St. Nicholas Greek Orthodox Cathedral is a Greek Orthodox parish and Greek-American cultural center in Tarpon Springs, Florida. Its Neo-Byzantine church is located at 36 North Pinellas Avenue.

St. Nicholas hosts an annual Epiphany celebration on January 6, in which Greek Orthodox boys aged 16 to 18 dive into Spring Bayou to retrieve a white wooden cross, said to bring the finder blessings for the year. It is the largest such event in the Western Hemisphere, with thousands in attendance. A statue of an epiphany diver is located in front of the church.

==Architecture==
The domed main church building, designed by the Eugene Brothers of Chicago, was completed in 1943. Modeled in part after the Hagia Sophia in what is now Istanbul, Turkey, it combines Byzantine and Gothic Revival styles. It is a local landmark which has been featured on postcards.

Noted features of the cathedral include 23 stained glass windows surrounding the dome depicting episodes in the life of Jesus and the saints, hand-painted by Joseph V. Llorens of Atlanta, and the 60-ton altar, made of Pentelic marble. Within the dome are three large chandeliers from Czechoslovakia. The altar was originally part of the Greek exhibit at the 1939 New York World's Fair. It, along with the cathedra, choir stalls, and other components were obtained with help from George Frantzis. A new altar of Carrara marble was installed in 1965.

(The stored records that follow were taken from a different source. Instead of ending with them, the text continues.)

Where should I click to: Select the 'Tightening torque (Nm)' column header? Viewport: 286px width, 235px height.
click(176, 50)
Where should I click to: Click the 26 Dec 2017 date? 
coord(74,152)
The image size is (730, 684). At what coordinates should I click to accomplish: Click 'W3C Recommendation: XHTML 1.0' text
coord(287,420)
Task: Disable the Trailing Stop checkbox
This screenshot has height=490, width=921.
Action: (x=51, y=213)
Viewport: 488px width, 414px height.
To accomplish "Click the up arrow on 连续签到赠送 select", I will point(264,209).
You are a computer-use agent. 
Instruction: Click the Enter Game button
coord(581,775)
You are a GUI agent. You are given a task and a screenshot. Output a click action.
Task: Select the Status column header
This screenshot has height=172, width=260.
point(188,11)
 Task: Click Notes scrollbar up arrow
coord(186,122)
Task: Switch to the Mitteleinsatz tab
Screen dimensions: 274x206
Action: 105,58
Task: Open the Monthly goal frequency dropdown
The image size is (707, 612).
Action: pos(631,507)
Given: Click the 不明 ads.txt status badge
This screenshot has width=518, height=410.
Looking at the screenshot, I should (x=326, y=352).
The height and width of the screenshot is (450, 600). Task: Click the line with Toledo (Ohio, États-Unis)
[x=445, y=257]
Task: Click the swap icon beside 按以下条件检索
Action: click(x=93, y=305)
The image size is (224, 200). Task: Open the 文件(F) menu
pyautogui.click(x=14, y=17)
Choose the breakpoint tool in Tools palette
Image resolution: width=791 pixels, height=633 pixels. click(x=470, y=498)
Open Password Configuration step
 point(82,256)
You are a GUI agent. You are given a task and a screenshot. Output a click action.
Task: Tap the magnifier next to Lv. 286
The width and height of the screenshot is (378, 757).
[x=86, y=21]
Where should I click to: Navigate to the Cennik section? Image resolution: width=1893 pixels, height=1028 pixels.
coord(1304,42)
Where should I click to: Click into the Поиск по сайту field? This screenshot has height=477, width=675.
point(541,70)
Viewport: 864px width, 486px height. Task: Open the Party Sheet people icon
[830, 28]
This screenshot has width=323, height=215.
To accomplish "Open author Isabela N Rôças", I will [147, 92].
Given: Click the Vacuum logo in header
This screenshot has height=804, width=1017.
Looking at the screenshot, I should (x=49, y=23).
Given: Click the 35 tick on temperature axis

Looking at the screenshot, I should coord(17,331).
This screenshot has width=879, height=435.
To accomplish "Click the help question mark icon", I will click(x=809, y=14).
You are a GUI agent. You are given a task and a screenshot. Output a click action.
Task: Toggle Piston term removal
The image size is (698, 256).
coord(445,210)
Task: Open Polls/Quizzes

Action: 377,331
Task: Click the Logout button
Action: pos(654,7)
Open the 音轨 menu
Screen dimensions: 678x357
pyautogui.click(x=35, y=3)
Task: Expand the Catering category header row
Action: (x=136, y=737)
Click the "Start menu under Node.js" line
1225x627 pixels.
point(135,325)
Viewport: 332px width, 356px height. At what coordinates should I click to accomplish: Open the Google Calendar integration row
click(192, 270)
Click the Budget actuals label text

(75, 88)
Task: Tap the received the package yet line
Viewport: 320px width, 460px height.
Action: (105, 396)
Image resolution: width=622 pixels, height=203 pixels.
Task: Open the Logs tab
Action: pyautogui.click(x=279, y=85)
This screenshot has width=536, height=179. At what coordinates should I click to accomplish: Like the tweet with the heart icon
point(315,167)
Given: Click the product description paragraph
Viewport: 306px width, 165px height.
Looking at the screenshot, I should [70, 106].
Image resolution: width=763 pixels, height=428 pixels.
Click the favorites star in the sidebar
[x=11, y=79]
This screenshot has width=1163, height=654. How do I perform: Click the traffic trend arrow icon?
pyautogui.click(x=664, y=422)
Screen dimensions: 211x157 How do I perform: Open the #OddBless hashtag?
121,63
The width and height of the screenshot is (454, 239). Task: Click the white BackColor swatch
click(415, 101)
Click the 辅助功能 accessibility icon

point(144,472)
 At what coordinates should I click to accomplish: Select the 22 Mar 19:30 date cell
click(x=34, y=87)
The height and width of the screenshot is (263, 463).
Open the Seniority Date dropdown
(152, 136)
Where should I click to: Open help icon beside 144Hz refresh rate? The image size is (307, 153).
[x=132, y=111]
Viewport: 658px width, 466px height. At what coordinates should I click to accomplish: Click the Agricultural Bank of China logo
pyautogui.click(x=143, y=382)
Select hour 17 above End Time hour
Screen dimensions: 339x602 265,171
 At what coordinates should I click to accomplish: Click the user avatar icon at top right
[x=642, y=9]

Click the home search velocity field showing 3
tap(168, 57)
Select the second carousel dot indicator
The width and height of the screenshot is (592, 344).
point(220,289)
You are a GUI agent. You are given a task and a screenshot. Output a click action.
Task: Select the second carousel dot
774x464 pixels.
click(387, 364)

The interior is richly decorated with icons, many by Greek iconographer George Saclaridis. 41 icons, sponsored by various members of the parish, were delivered in 1952, with more added in subsequent years. On December 4, 1969, the icon of Saint Nicholas was observed to have drops of moisture, and some consider it a weeping Icon.

==History==
The community traces its history to John Cocoris, a native of Leonidio in Arcadia, Greece, who settled in the area in 1896 and became a prosperous sponge diver and trader. The trade attracted Greek immigrants as well as Greeks from other parts of the U.S. By 1907, the population was large enough to support a Greek Orthodox church, a project put under the supervision of Nicholas Peppas, a native of Aegina. The first church, completed that year at a cost of $300 for the land and $3,500 for construction ($10,027 and $116,980 when adjusted for inflation respectively), was a wood frame structure painted white. Rev. Stamatis Koutouzis was appointed the first parish priest. The parish added a school in 1925.

By 1935, the parish had outgrown the first church and began raising funds toward the current structure. Construction began in 1941 and was completed in 1943, when it was consecrated by Archbishop Athenagoras (later the Ecumenical Patriarch of Constantinople) at Epiphany. St. Nicholas was by then a significant center of community life, with major festivals surrounding Epiphany, Greek Independence Day and Orthodox Easter. Honoring this, in 1975, the Tarpon Springs Board of Commissioners passed a resolution designating the city the "Epiphany City" of the United States. St. Nicholas was elevated to cathedral status for West Florida in January 1979.

The leader of 250 million Orthodox Christians came to Tarpon Springs in 2006. Bartholomew I of Constantinople has been the elected Ecumenical Patriarch of Constantinople since 1991. Bartholomew visited for the 100th annual Epiphany celebration. 80,000 came to event in Tarpon Springs. Tarpon Springs Police Chief Jeffrey Young was recognized for managing the safety and security of His All Holiness Bartholomew from January 4th 2006 when he arrived at the airport to January 8th 2006 when he returned to the airport to leave.